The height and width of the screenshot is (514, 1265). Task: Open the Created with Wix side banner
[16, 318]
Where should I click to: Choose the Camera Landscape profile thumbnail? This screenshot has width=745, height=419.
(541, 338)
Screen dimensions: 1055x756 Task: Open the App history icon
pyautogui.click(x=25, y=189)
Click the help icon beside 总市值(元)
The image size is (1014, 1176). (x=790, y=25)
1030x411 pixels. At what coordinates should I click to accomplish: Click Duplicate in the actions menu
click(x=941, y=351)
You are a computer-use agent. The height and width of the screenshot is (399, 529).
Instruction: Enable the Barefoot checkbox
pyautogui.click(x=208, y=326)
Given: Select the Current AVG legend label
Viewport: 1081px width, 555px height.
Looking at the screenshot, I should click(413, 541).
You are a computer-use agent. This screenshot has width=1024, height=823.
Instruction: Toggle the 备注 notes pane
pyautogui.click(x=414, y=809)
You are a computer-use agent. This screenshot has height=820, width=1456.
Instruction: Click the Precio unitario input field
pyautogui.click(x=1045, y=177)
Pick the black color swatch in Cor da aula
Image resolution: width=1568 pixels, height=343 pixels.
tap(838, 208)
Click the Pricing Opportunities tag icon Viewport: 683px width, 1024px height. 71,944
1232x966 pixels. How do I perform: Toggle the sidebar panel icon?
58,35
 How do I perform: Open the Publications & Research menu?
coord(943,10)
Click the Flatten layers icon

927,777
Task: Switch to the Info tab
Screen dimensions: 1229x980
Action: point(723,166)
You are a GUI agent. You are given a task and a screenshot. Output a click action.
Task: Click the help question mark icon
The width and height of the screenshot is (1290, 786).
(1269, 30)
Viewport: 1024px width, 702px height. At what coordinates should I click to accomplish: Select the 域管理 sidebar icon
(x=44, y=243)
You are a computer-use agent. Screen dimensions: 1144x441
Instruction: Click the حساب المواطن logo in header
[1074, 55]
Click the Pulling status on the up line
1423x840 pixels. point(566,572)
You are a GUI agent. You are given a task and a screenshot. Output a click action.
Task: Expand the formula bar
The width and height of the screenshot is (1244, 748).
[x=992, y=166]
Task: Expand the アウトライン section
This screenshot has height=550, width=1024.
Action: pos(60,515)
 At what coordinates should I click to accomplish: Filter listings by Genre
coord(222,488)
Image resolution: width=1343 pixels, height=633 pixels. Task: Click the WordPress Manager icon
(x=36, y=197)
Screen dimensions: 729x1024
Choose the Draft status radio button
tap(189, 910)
··········
Would you restate the material word for word, leaving nothing out?

## EXERCISE ANSWER
The height and width of the screenshot is (514, 1265). Task: Open the Created with Wix side banner
[16, 318]
Where should I click to: Choose the Camera Landscape profile thumbnail? This screenshot has width=745, height=419.
(541, 338)
Screen dimensions: 1055x756 Task: Open the App history icon
pyautogui.click(x=25, y=189)
Click the help icon beside 总市值(元)
The image size is (1014, 1176). (x=790, y=25)
1030x411 pixels. At what coordinates should I click to accomplish: Click Duplicate in the actions menu
click(x=941, y=351)
You are a computer-use agent. The height and width of the screenshot is (399, 529).
Instruction: Enable the Barefoot checkbox
pyautogui.click(x=208, y=326)
Given: Select the Current AVG legend label
Viewport: 1081px width, 555px height.
Looking at the screenshot, I should click(413, 541).
You are a computer-use agent. This screenshot has width=1024, height=823.
Instruction: Toggle the 备注 notes pane
pyautogui.click(x=414, y=809)
You are a computer-use agent. This screenshot has height=820, width=1456.
Instruction: Click the Precio unitario input field
pyautogui.click(x=1045, y=177)
Pick the black color swatch in Cor da aula
Image resolution: width=1568 pixels, height=343 pixels.
tap(838, 208)
Click the Pricing Opportunities tag icon Viewport: 683px width, 1024px height. 71,944
1232x966 pixels. How do I perform: Toggle the sidebar panel icon?
58,35
 How do I perform: Open the Publications & Research menu?
coord(943,10)
Click the Flatten layers icon

927,777
Task: Switch to the Info tab
Screen dimensions: 1229x980
Action: point(723,166)
You are a GUI agent. You are given a task and a screenshot. Output a click action.
Task: Click the help question mark icon
The width and height of the screenshot is (1290, 786).
(1269, 30)
Viewport: 1024px width, 702px height. At what coordinates should I click to accomplish: Select the 域管理 sidebar icon
(x=44, y=243)
You are a computer-use agent. Screen dimensions: 1144x441
Instruction: Click the حساب المواطن logo in header
[1074, 55]
Click the Pulling status on the up line
1423x840 pixels. point(566,572)
You are a GUI agent. You are given a task and a screenshot. Output a click action.
Task: Expand the formula bar
The width and height of the screenshot is (1244, 748).
[x=992, y=166]
Task: Expand the アウトライン section
This screenshot has height=550, width=1024.
Action: pos(60,515)
 At what coordinates should I click to accomplish: Filter listings by Genre
coord(222,488)
Image resolution: width=1343 pixels, height=633 pixels. Task: Click the WordPress Manager icon
(x=36, y=197)
Screen dimensions: 729x1024
Choose the Draft status radio button
tap(189, 910)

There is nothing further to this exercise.